Service on an aircraft carrier followed, and then command of the Desert Air Force in Egypt. Here Collishaw seems to have been in his element, improvising madly as he prepared for another world war in a secondary theatre that would receive only very limited resources. When the Italians attacked out of Libya in 1940, he put his theories of air power to the test, hitting their ground elements with pinprick raids that caused them to disperse their much superior Air Force in a futile attempt to defend everywhere. The odds were so uneven he resorted to rigging machine guns on the undercarriages of his old bombers to make up for the lack of proper fighter escorts. His only modern fighter (a single Hurricane) was kept busy moving from field to field and flying one plane patrols over different sectors each day in an attempt to fool the Italians about his strength. When a supply of ancient (and probably unsafe) 20 lb bombs were found in a warehouse, he had bombers fly over the the Italian positions at night with the crew manually fusing and flinging them out an open door. The 20 pounders were too small to do much damage, but they could ruin the sleep of the infantry.

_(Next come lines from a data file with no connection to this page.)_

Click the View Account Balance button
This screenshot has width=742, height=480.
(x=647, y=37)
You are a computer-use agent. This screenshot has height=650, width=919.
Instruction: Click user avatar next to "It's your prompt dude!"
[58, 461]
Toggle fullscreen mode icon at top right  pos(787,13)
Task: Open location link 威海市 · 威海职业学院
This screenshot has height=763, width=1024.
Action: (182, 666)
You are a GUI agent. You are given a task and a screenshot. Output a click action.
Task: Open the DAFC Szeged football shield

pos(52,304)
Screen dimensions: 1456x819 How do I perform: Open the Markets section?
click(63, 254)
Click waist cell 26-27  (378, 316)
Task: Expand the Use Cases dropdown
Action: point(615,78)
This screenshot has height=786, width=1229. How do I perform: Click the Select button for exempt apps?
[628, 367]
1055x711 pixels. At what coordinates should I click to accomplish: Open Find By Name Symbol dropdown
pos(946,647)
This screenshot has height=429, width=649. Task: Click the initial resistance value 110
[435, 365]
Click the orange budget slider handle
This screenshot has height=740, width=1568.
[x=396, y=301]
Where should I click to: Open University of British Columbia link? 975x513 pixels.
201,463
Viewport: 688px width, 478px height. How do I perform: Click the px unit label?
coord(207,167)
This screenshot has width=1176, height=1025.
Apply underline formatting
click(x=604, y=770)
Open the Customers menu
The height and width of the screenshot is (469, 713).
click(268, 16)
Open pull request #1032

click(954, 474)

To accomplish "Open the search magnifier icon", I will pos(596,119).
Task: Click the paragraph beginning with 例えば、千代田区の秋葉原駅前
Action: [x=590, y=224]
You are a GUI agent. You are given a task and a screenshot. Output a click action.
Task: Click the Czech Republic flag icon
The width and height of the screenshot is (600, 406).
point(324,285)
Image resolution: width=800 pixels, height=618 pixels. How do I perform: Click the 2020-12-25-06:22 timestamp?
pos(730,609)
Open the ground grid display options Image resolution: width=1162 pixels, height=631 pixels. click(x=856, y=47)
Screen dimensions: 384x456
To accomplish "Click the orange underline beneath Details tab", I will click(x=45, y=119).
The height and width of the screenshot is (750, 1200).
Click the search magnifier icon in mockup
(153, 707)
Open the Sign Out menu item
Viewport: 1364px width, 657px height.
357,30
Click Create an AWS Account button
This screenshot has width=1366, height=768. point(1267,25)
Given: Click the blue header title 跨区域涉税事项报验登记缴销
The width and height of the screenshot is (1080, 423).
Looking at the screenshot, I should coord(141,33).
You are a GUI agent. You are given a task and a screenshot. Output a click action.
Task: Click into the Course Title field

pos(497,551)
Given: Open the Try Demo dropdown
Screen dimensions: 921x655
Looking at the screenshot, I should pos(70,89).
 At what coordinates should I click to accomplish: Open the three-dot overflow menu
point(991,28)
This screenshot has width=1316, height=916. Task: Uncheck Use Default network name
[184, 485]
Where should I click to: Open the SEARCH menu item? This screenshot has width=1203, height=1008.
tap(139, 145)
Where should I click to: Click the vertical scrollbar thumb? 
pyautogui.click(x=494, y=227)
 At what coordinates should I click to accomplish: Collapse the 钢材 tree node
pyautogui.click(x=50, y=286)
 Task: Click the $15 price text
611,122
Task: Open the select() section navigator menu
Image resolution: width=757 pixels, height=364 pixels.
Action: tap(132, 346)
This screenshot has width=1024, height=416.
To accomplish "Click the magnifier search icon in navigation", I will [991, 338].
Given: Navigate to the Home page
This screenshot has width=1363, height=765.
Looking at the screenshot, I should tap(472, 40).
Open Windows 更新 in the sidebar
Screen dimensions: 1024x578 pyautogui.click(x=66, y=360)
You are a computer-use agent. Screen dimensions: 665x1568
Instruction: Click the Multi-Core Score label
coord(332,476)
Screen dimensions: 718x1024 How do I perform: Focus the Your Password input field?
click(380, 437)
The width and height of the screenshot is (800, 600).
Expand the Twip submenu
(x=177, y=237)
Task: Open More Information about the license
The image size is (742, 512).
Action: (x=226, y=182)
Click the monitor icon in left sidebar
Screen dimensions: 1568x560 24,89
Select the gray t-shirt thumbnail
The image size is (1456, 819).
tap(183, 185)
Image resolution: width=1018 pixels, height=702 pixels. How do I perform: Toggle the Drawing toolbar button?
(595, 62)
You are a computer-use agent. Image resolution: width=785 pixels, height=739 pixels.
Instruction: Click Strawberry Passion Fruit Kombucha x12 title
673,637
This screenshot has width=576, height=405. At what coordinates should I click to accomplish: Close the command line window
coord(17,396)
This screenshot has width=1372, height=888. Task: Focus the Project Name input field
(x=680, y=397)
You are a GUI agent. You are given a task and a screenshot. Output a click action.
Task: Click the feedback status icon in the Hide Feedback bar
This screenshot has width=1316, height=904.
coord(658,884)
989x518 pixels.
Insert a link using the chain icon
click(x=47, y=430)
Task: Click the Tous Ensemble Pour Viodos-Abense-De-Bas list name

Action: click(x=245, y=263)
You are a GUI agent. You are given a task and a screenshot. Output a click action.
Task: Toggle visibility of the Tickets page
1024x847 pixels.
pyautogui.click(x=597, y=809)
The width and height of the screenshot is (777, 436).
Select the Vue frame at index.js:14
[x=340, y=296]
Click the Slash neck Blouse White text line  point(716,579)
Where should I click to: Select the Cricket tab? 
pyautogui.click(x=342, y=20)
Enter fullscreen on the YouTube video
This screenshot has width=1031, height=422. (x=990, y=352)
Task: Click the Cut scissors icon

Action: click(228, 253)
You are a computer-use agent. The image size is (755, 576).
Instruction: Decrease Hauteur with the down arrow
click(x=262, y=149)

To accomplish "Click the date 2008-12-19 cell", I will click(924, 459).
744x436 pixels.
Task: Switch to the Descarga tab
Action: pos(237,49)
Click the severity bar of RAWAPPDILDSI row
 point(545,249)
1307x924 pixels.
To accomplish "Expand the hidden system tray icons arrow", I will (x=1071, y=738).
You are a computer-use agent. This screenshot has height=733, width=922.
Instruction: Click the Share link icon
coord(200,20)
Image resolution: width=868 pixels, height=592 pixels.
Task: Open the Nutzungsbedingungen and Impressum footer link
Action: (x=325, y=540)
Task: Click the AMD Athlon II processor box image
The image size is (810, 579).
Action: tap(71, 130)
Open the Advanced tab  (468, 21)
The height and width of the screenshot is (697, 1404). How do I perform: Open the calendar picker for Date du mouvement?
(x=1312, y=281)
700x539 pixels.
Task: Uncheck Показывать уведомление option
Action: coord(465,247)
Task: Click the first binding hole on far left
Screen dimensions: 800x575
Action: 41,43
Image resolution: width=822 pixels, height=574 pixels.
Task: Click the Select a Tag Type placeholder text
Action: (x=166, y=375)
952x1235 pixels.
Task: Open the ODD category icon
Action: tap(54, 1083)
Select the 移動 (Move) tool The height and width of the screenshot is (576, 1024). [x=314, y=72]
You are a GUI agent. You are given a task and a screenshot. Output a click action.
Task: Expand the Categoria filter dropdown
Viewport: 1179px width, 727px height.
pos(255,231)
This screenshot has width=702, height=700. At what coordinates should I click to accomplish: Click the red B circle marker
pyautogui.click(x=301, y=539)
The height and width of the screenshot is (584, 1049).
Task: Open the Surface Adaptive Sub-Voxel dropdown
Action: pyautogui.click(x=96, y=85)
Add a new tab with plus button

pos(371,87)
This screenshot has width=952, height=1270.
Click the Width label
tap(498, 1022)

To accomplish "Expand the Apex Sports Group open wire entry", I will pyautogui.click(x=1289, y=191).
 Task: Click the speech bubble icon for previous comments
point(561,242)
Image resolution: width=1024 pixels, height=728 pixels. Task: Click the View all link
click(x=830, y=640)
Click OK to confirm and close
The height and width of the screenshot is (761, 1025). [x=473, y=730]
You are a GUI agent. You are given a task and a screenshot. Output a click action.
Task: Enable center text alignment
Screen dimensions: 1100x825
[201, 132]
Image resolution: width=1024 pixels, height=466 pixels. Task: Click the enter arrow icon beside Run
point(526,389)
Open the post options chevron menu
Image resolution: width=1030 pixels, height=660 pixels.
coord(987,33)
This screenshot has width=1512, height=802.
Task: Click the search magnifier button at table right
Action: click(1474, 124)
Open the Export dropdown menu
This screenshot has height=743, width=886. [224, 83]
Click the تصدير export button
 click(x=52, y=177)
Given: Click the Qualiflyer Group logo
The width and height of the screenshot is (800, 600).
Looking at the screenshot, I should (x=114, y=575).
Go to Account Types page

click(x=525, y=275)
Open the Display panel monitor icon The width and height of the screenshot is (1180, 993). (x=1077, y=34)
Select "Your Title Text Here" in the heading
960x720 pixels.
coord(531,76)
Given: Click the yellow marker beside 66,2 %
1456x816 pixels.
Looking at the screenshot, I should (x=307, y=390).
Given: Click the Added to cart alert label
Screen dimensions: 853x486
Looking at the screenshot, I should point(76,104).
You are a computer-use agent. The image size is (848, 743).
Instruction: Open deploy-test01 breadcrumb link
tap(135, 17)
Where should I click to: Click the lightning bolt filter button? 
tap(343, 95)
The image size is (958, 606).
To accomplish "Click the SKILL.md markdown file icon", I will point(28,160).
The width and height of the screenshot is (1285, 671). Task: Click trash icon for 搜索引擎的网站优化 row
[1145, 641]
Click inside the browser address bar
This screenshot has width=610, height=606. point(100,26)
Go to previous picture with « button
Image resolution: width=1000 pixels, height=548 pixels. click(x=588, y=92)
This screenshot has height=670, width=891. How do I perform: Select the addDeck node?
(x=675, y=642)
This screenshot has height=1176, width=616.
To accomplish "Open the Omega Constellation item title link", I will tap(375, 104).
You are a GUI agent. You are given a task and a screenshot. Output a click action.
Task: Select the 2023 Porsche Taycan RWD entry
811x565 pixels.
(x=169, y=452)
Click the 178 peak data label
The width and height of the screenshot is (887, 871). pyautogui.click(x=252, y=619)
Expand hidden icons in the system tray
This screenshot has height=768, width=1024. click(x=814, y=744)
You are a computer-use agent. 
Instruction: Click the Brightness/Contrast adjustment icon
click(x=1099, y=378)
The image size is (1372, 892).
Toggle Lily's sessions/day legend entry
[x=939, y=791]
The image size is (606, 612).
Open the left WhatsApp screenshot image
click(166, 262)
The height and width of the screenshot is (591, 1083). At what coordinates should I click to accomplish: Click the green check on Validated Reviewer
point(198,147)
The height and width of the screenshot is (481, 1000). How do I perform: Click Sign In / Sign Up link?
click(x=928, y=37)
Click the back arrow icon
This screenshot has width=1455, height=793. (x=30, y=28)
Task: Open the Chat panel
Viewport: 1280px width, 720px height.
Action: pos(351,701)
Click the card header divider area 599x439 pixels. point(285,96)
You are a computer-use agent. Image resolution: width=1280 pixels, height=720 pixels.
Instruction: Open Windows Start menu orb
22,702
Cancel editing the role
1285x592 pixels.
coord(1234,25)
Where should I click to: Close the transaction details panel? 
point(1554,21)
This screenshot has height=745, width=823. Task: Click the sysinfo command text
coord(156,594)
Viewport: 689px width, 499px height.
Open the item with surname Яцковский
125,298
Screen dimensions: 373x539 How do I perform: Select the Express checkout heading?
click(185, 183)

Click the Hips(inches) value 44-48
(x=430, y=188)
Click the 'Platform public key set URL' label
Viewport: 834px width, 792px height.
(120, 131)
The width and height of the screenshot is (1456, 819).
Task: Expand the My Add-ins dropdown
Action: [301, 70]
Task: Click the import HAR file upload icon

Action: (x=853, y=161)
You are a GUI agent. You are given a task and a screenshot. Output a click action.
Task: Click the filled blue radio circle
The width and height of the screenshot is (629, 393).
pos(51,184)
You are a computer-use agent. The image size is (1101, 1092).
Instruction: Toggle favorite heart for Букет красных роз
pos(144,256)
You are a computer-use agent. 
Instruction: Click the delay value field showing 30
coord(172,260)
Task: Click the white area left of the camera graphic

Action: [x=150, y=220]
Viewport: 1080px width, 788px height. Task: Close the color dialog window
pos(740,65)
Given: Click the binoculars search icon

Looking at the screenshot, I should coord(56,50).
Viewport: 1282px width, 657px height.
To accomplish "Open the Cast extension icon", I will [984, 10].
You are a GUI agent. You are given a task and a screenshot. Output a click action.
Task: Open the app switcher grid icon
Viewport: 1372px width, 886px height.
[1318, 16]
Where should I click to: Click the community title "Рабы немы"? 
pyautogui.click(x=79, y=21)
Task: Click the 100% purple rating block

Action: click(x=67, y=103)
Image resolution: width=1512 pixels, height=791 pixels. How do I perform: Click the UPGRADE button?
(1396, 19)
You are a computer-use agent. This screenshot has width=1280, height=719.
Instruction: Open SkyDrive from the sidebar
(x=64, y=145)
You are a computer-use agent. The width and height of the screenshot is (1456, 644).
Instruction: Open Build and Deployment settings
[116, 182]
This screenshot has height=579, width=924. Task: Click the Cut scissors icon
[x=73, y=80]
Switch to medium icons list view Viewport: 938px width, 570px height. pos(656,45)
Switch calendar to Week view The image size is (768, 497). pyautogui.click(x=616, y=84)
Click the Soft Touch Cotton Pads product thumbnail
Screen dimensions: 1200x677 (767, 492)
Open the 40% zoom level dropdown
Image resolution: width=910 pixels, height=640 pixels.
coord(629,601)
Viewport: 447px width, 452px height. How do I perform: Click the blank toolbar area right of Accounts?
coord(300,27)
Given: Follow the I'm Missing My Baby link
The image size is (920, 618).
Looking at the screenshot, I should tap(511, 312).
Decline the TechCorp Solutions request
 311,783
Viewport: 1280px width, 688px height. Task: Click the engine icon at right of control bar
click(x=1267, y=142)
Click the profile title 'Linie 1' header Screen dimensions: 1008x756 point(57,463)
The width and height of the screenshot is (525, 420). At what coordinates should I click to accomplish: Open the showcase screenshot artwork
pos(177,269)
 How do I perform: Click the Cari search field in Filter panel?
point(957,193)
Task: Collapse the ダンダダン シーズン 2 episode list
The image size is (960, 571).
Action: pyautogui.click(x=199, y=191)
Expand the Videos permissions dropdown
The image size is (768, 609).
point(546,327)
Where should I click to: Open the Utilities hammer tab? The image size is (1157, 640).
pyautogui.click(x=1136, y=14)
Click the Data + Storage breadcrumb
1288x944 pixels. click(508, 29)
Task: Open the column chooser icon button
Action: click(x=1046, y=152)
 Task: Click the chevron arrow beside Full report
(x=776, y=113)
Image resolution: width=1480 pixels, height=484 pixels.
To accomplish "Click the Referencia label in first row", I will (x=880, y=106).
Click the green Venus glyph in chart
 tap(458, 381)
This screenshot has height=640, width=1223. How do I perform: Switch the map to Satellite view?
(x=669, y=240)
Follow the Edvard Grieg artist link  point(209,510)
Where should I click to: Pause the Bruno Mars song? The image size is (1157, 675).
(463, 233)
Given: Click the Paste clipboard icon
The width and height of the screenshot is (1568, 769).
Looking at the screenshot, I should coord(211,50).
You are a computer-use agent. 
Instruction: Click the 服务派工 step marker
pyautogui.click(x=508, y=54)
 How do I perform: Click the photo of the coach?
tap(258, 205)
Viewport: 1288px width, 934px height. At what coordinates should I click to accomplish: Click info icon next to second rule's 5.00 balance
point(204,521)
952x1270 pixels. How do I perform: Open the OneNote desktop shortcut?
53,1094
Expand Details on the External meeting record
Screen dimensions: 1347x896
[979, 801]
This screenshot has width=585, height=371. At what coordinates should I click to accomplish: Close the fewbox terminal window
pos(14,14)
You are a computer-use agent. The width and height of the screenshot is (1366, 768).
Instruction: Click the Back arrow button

Then Collishaw struck with concentrated force, not letting his own squadrons be tied down defending static positions. Despite having to divert planes to Greece and then Crete, he supported the British desert offensive so successfully that the Italian Air Force was almost completely swept from the skies. All for remarkably little loss to his own squadrons.
Things got tougher when the Germans arrived, of course, but by then Collishaw was approaching fifty – ancient by the standards of wartime command. The reward for his accomplishments was promotion (to the permanent rank of Air Vice-Marshall) and being shuffled off to a quiet command in Scotland. In 1943 he was retired from the service, to spend the rest of the war in the UK as a civil air liaison.

Retirement

In 1945 Collishaw and family returned to Canada, laden with decorations and honours: Companion of the Order of the Bath, Officer of the Order of the British Empire, DSO, DFC, Croix de guerre, etc, etc. Unsurprisingly he approached civilian life with the same energy he’d shown in military service. Settling in Vancouver he took up the family business and, for the next two decades, initiated various mineral exploration and mining operations in northern British Columbia. For five years he was president of Craigmont Mines. In 1976 Raymond Collishaw passed away, unknown to most of his fellow Canadians.

Fortunately, he completed this book before then, in whatever free time his other activities allowed. The Black Fight is a terrific account of a remarkable personality. Amazingly, for a senior officer’s wartime memoir, it is entirely without rancour or score-settling. Collishaw seems to have been that most rare of animals: a hugely successful person who remained utterly humble, self-aware, and at peace with himself. The final paragraph is typical of his tone, so he gets the last word: “I am often asked whether – If I had it to do all over again – I would do it differently. So far as the basic pattern of my life is concerned, I do not think so, although I might try to do everything just a bit better. I must qualify this, though, for my wife may some day read this book. Perhaps, given another chance, I should not wait so long to get married.”